Maharashtra’s Health Minister Rajesh Tope warned the state had three days worth of shots in stocks and vaccination centers across the state were being forced to shut down. On Friday he announced a strict weekend lockdown to try and contain the outbreak. The state capital, Mumbai, has currently used up all but 3% of its intensive care hospital beds.
India’s capital New Delhi -- which is operating under a nightly curfew -- reported more than 8,500 new infections on Friday, the highest so far in this year, with health care workers some of the worst affected. At Sir Ganga Ram Hospital, one of the city’s top institutions, 37 doctors had been infected with Covid-19 with mostly mild symptoms, two people at the hospital said, asking not to be identified because the information wasn’t public.
“It’s going to be a horrible next two months,” said Shuchin Bajaj, a director at the Ujala Cygnus Group of Hospitals, which runs 14 hospitals across north India. “The impact is ten times what it was last year. This time it seems to be affecting younger patients.”
In Lucknow, Uttar Pradesh’s capital, as many as 40 doctors at the state-run in King Georges’ Medical University College have been infected, according to two people with knowledge of the situation.
The twelve-fold jump in India’s daily new infections, from some 11,000 in early February, comes as five Indian states are in the middle of elections and northern Uttarakhand is holding the monthlong Kumbh Mela, a pilgrimage that is expected to draw hundreds of thousands of devotees to the banks of the Ganges river.
In West Bengal, political leaders and campaigners are holding roadshows and rallies drawing thousands of people each day -- many without masks or social distancing -- to woo 73 million voters in the eight-phase election that will end on April 29. A new round of voting began on Saturday.
“The second wave is bigger and nastier than the first wave, but we have lost our coordinates to politics,” said Kunal Sarkar, a cardiologist at the Medica Super Specialty Hospital in Kolkata, the capital of West Bengal. “Politicians are happy gathering votes as the pandemic is on the rise.”
A state-run Mumbai hospital had run out of ICU and oxygen beds, a doctor who asked not to be identified due to the sensitive nature of the information said.
There were also reports of shortages of Remdesivir, a broad spectrum anti-viral medication used to treat Covid-19, Bajaj said, adding that getting supplies of the drug was becoming difficult at his hospitals.
Punjab’s vaccine stock will last another five days, Chief Minister Amarinder Singh said on Saturday, urging the federal government to augment the supply. People’s anger against the federal government over its contentious new agriculture laws, which has seen thousands of farmers protesting at Delhi’s borders since November, was “impacting the vaccination drive,” his government said in a statement.
Rajasthan has also insufficient doses that may lead to the suspension of the vaccination drive in some districts starting Saturday, Ashok Gehlot, the chief minister, said on Twitter Friday.
Last month India paused exports of Covid-19 vaccines to focus on its domestic requirement, a blow to Prime Minister Narendra Modi’s much-touted vaccine diplomacy efforts.

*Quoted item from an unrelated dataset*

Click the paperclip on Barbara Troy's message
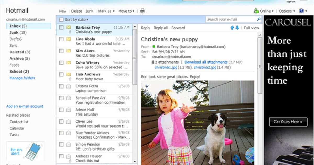The width and height of the screenshot is (314, 165). pos(70,32)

The country sent out more than 64 million shots between mid-January and March, 10.5 million as grants or aid and another 18 million for the WHO-led Covax initiative.
India has administered a total of 98 million doses to 3.6% of its population, of which 6% have received one dose and only about 0.9% have received the two shots required, according to the Bloomberg Vaccine Tracker. This is well below the country’s target of immunizing 300 million people by August.
“The only good news that we know now what needs to be done,” said Bajaj. “We know what the warning signs are. We’re not experimenting with patients.”